3 Things that makes a Guy listen to you


Are you familiar with the sayings, “Who have ears to hear let them hear” and “those who don’t listen will feel?”  Don’t you wish these lines would speak directly to that special man in your life without you having to direct so much focus on the art of great communication?  
A definitive form in understanding the dynamics of communication is a basic description of a two-way process of reaching mutual understanding, but one person gives to or receives from another person’s information about that person's needs, desires etc.  However, when it comes to dealing with men it’s quite the contrary because a man doesn’t listen to you with his ear, PERIOD!!!  He’ll hear you alright; screaming, crying and watch you pull your hair out but none of this will speak any volume to him.  Here are a few ways to effectively and successfully get your point across:

Understanding what relationships means to a guy
Personally, my interpretation is very clear cut, relationships are HARD, STRESSFUL and CONFUSING.  Not many will admit or appreciate such honesty but since I’m a touchy, feely kina person I love to express my feelings and get straight to the point.  Relationships can also be seen as a social structure that meet the emotional, physical and sometimes spiritual needs of individuals, ideally that is.  But I wonder in more realistic terms, how does a man define the term “relationship?”  Are we both on the same page as far as expectations and its ideals?

Women tend to mistake sexual contact for the eloping of a relationship but who are you kidding? A guy’s interpretation of a relationship lies in your ability to conducting yourself accordingly with each and every encounter.  Don’t confuse his persistence on sex to mean that he sees you as the one.  Hun, not because you decide to open the cookie jar and give it away for free doesn’t seal any deal whatsoever.  Remember, in a guys mind, there can never be too many f@% buddies so get your mind right, close those legs and work on showing your man how you really esteem yourself.

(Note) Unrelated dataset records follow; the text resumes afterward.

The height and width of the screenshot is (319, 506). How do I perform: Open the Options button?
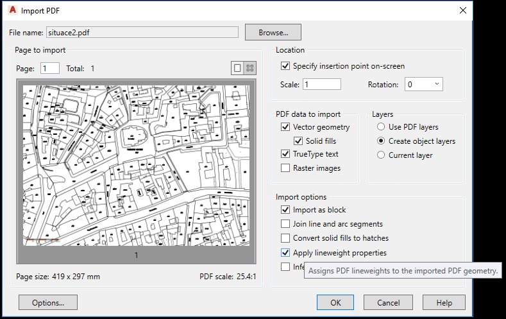[48, 302]
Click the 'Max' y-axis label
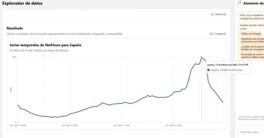Image resolution: width=264 pixels, height=138 pixels. pos(14,57)
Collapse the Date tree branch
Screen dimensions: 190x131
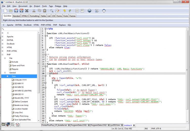pos(8,76)

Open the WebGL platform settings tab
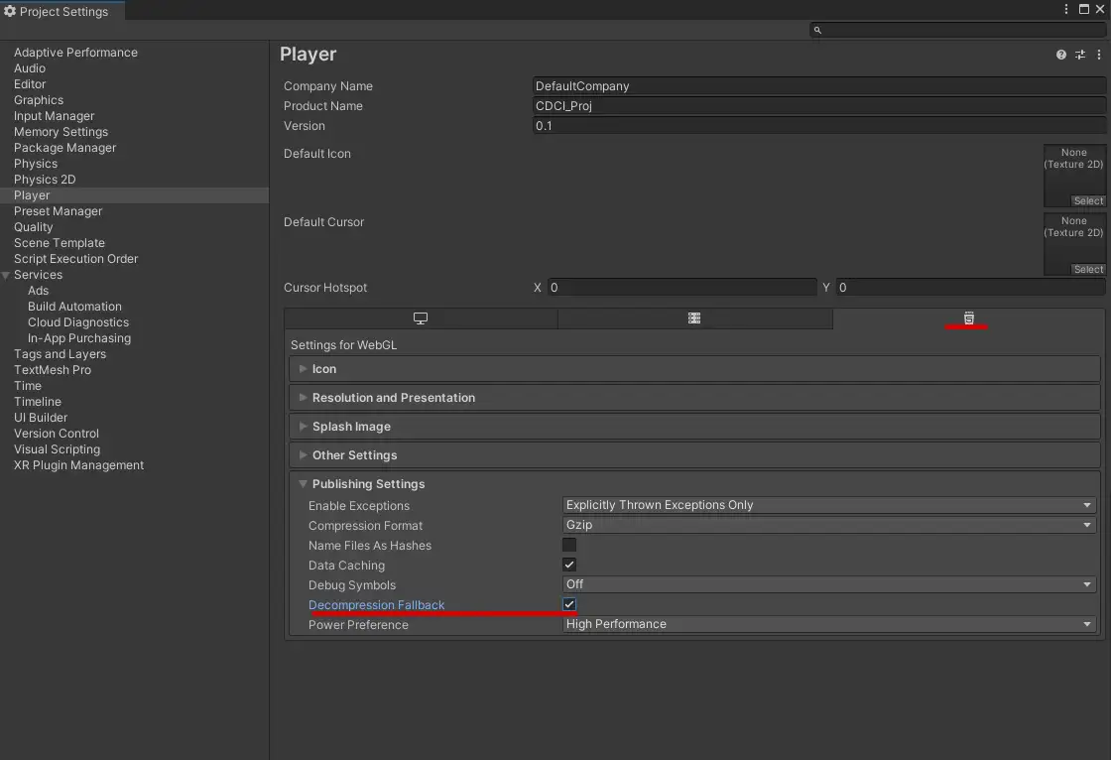pos(967,317)
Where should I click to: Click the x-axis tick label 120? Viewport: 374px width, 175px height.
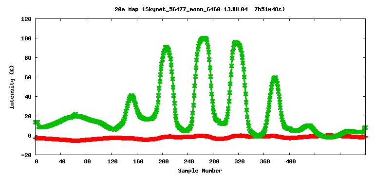112,162
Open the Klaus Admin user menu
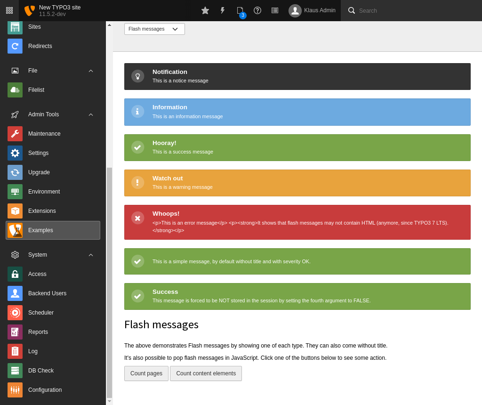Image resolution: width=482 pixels, height=405 pixels. pos(312,10)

Learning your own unique language of Love
The expression of Love is quite simple and not as complex as the makeup of the chambers of your heart.  We are well aware that we must first know Love in order to identify, respect and receive it when it is given.  Moreover, whatever you lack you must first find, (and or) create, feel and be able to/and willing to share.  If you want change, you must first work on yourself (actions) to influence change in others, and Love is no exception.

Therefore, ask yourselves this ladies, “How do I let my man knows how much I love him?”  “Do I need to do special things (tricks) to show him how much he means to me or do I just tell him?”  That’s right ladies, get to the point and just tell the man how you feel about him.  He’ll definitely understand, however, there’s no need to go overboard being all emotional and ish- going on and on about how hurt you were in the past and you’re not going to put your heart on the line to get hurt again because that will just chase the guy right through the front door.  Save the mushy stuff for your lil chats with ya gal pals.


Creating “the connection” you need with him
The power house of communication with a man doesn’t lie in one’s tone of voice, high pitch, accent, clarity, sensual or ecstatic words but simply in the connection you share. It does require some creativity to establish such a connection and we also have to bear in mind that there is “different strokes for different folks.” 

The only chitter chatter that will give you the connection you need between you and your man is delicately stroking his ego: remind him of the things he does to change your world and how it is positively impacting you and the relationship.  Words from the wise, it’s better to learn the skills to stroke a guy’s ego than what he has in his pants.